BEGIN

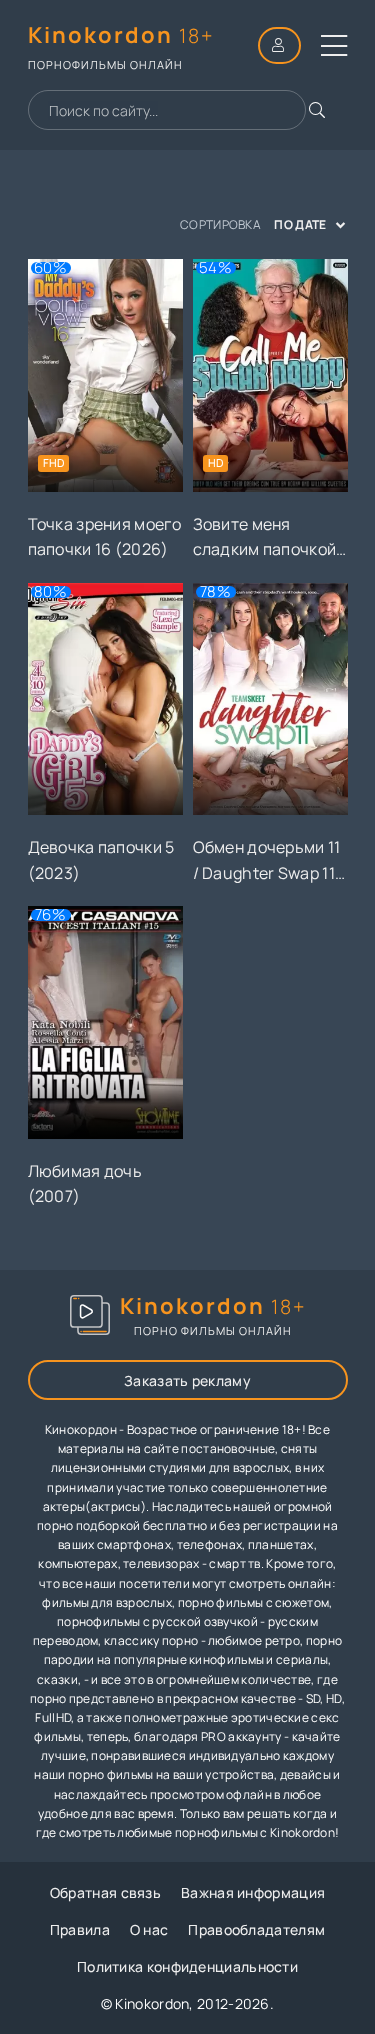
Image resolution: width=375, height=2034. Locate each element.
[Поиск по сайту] (317, 110)
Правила (80, 1929)
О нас (149, 1929)
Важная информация (253, 1892)
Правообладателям (256, 1929)
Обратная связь (105, 1892)
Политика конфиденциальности (187, 1966)
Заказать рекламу (187, 1380)
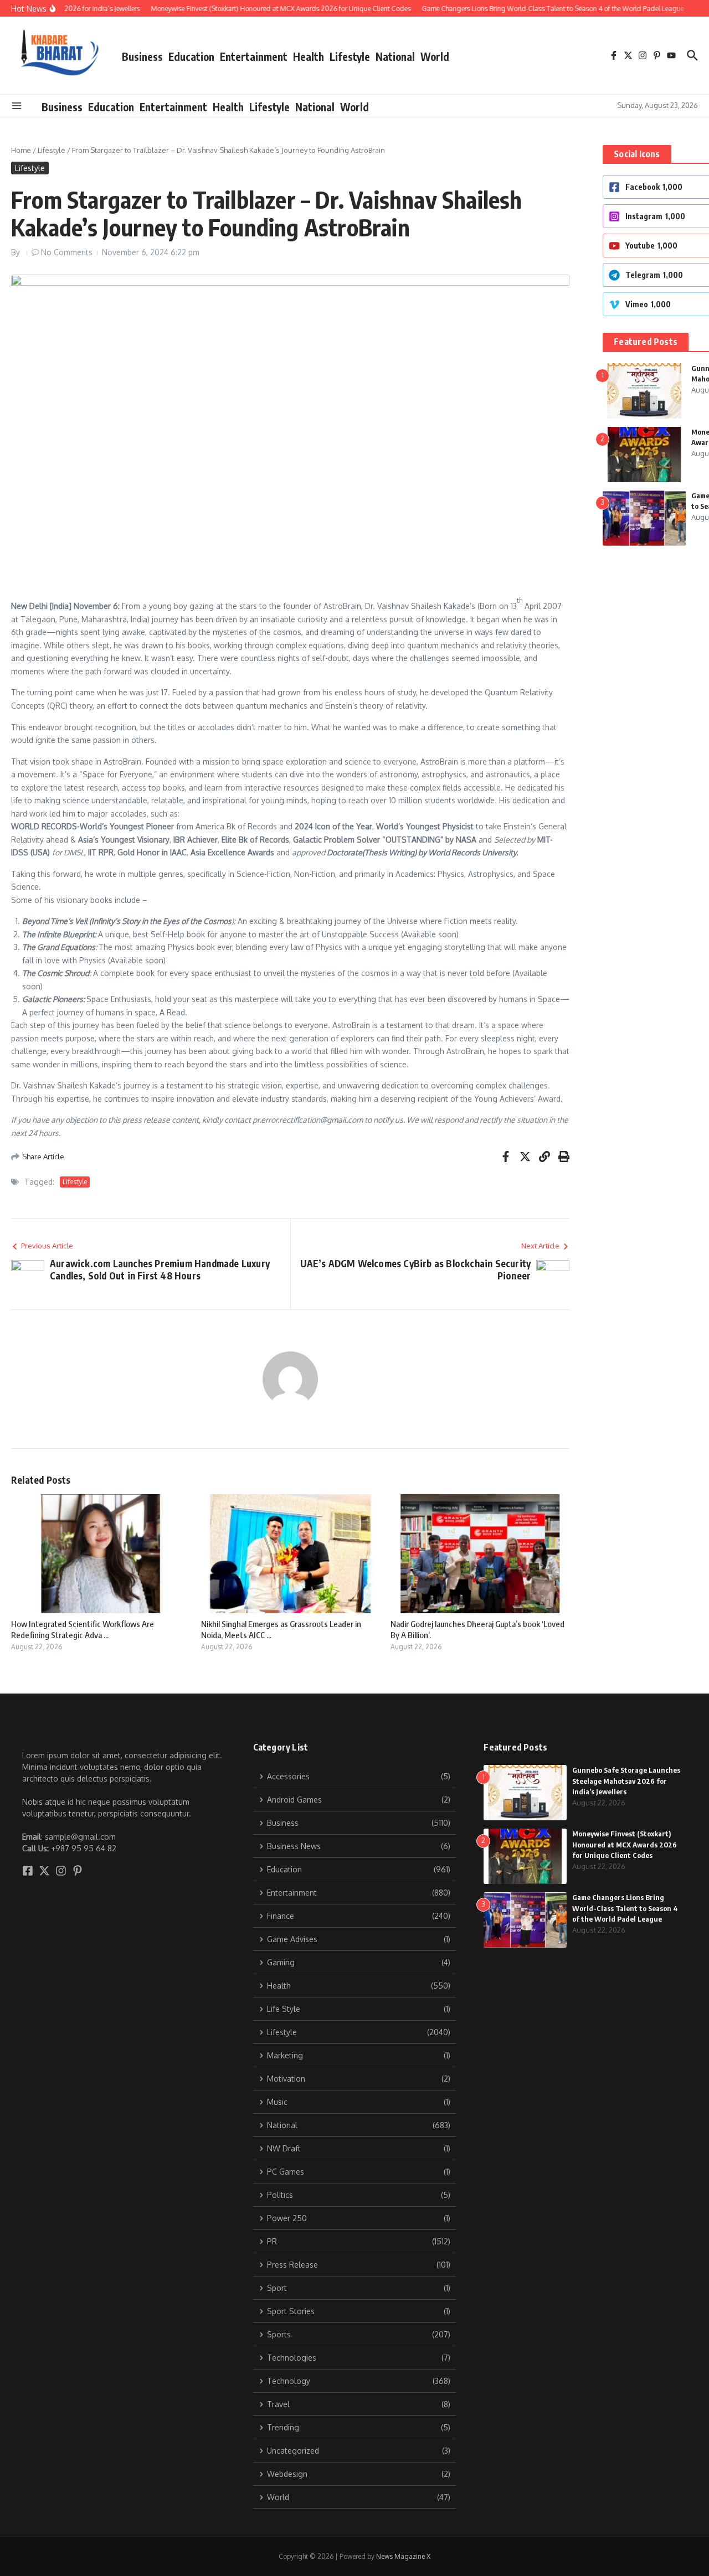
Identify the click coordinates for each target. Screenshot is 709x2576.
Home (21, 150)
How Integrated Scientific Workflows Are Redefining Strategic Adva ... (82, 1629)
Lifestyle (350, 56)
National (395, 56)
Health (308, 56)
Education (191, 56)
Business (142, 56)
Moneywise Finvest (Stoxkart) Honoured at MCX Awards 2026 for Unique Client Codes (624, 1844)
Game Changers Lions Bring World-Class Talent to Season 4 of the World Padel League (625, 1908)
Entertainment (253, 56)
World (434, 56)
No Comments (67, 252)
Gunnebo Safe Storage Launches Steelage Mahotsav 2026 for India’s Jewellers (626, 1780)
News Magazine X (403, 2556)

END

# [Work instructions]
Your task is to reproduce the entries above word for word, from the first line through the line with "No Comments (67, 252)", and please leave out any pictures.

# [Output below]
Image resolution: width=375, height=2034. Locate each element.
[Поиск по сайту] (317, 110)
Правила (80, 1929)
О нас (149, 1929)
Важная информация (253, 1892)
Правообладателям (256, 1929)
Обратная связь (105, 1892)
Политика конфиденциальности (187, 1966)
Заказать рекламу (187, 1380)
Identify the click coordinates for each target. Screenshot is 709x2576.
Home (21, 150)
How Integrated Scientific Workflows Are Redefining Strategic Adva ... (82, 1629)
Lifestyle (350, 56)
National (395, 56)
Health (308, 56)
Education (191, 56)
Business (142, 56)
Moneywise Finvest (Stoxkart) Honoured at MCX Awards 2026 for Unique Client Codes (624, 1844)
Game Changers Lions Bring World-Class Talent to Season 4 of the World Padel League (625, 1908)
Entertainment (253, 56)
World (434, 56)
No Comments (67, 252)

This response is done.